→ **PROBLEM TO WORK ON**: Copy the rows from the beginning through the line containing "The width and", substituting "FRI" for "WED" and leaving everything else unchanged.

→ **SUPPLIED RECORDS**:
=== Section Start ===
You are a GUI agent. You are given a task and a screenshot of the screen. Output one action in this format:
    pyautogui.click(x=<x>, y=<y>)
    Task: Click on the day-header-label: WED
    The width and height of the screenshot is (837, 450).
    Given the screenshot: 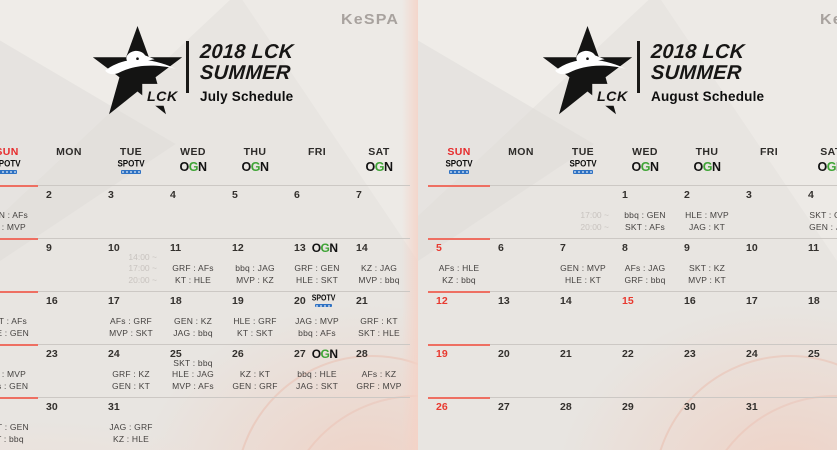 What is the action you would take?
    pyautogui.click(x=193, y=152)
    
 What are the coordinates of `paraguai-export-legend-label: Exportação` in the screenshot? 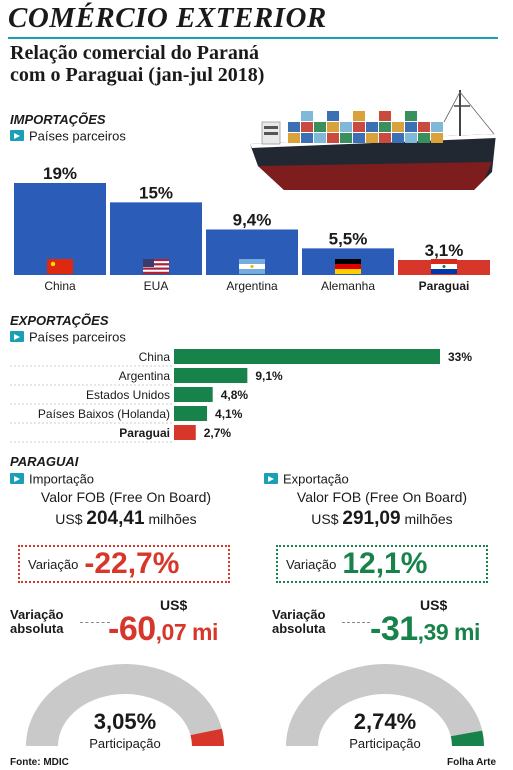 It's located at (316, 479).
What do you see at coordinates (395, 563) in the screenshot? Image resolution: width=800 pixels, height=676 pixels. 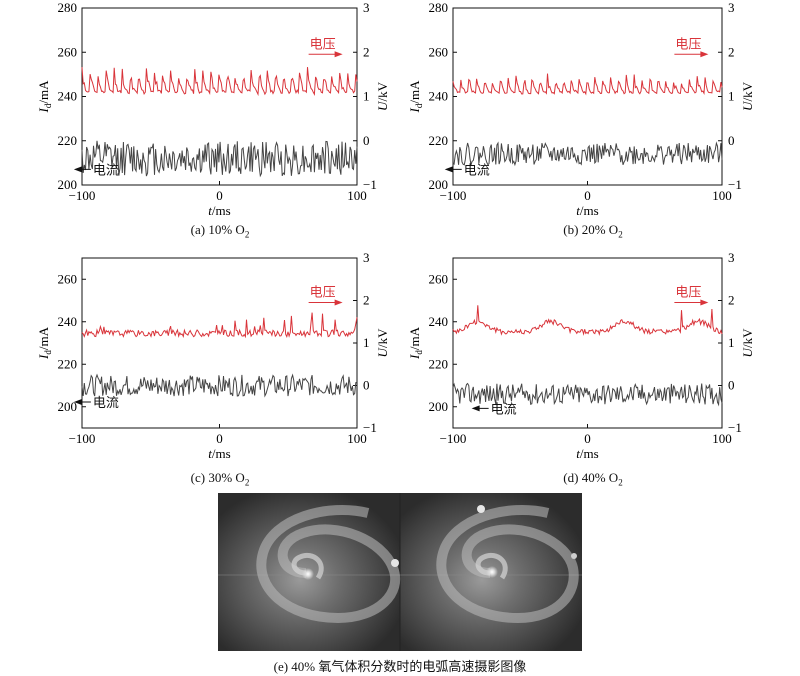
=== Section End ===
→ **SOLUTION TO THIS PROBLEM**:
You are a GUI agent. You are given a task and a screenshot of the screen. Output one action in this format:
    pyautogui.click(x=<x>, y=<y>)
    Task: Click on the day-header-label: FRI
    The width and height of the screenshot is (837, 450).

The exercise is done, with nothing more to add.